4) Communication delay: go beyond “trust” into decision rights

- Your trust framing is good; deepen it by stating what residents lose during a delay:
- the chance to close windows/avoid outdoor activity,
- to protect infants/elderly/asthmatics,
- to decide whether to temporarily relocate.
- Tie this to an ethical standard: timely notice is a form of harm reduction, not just PR.

5) Add the “base rate” and comparative risk—without minimizing

- Readers will ask: *How often do these incidents happen?* Is living near a station worse than living near a busy road?
- A sharper article acknowledges that traffic pollution can be a larger day-to-day exposure driver than a well-managed station—while noting that accidents/leaks are “low frequency, high concern” events.

6) Missing real-world second-order impacts

- Property value/stigma, sleep disruption, and stress responses after odour events are tangible.
- Operational risks: tanker deliveries (spill potential), queueing onto roads, and idling emissions—more concrete than “traffic friction.”

---

What to add (high-value sections that make it more “in-depth”)

A) “What exactly are you exposed to?” (simple but specific)

- Vapours (VOCs/BTEX) → odour, irritation, headaches; long-term concern centers on benzene.

- Combustion exhaust from idling/traffic → NOx/PM (often more important chronically).

- Liquid fuel (spills) → slip/fire risk + environmental contamination potential.

- Additives (historically MTBE in some regions; varies by country/time) → groundwater concern where applicable.

B) A short “Flammability vs health” explainer

- Flammability is about reaching the lower explosive limit (LEL); health effects can occur at concentrations far below LEL.
- So “not flammable” ≠ “no need to notify.”

C) “What good monitoring looks like” (this is where credibility is won)

- Where monitors are placed (site boundary + nearest residences).
- What’s measured (speciated benzene vs generic VOC).
- Time resolution (real-time vs grab samples) and how results are shared.
- Indoor air checks when residents report odours.

D) “Questions residents should ask after any incident”

- Was it a UST leak or surface spill?

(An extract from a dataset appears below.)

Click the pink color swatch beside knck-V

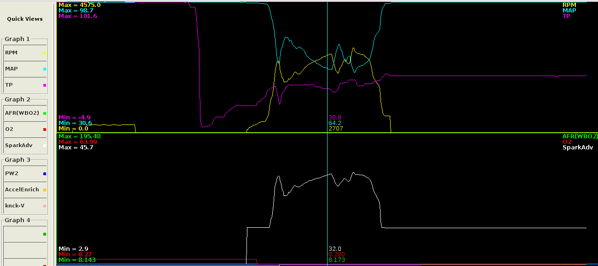44,206
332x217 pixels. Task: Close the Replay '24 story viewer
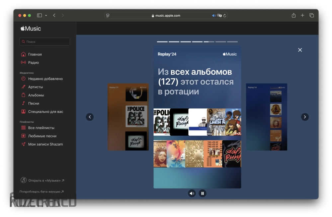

Estimated volume? How contained?
- Were drains checked/blocked? Any off-site migration risk?
- What were the air readings (LEL and VOC/benzene), at what locations, at what times?
- What’s the notification trigger (e.g., SCDF activation → resident notice within X hours)?

---

Concrete edits to your existing piece (quick wins)

- Replace some generalities with one tight paragraph grounded in the case: UST leak, cordon, SCDF notified ~same day, residents informed ~24 hours later, station closed pending investigation/cleanup, vapour monitoring conducted.
- Add one boxed sidebar: “Odour is not a reliable indicator of toxicity—but it is a reliable indicator that communication should start now.”
- Add one diagram description (no need for actual graphic): source → pathway → receptor (station vent/UST → air/drains/soil → residents).

---

Optional: a stronger thesis line (more analytical, less generic)

> “The debate isn’t whether petrol stations ‘are safe’ in the abstract; it’s whether the station’s controls, monitoring, and notification rules reduce both actual exposure and avoidable uncertainty to the lowest practical level—especially when the public’s only early-warning system is their nose.”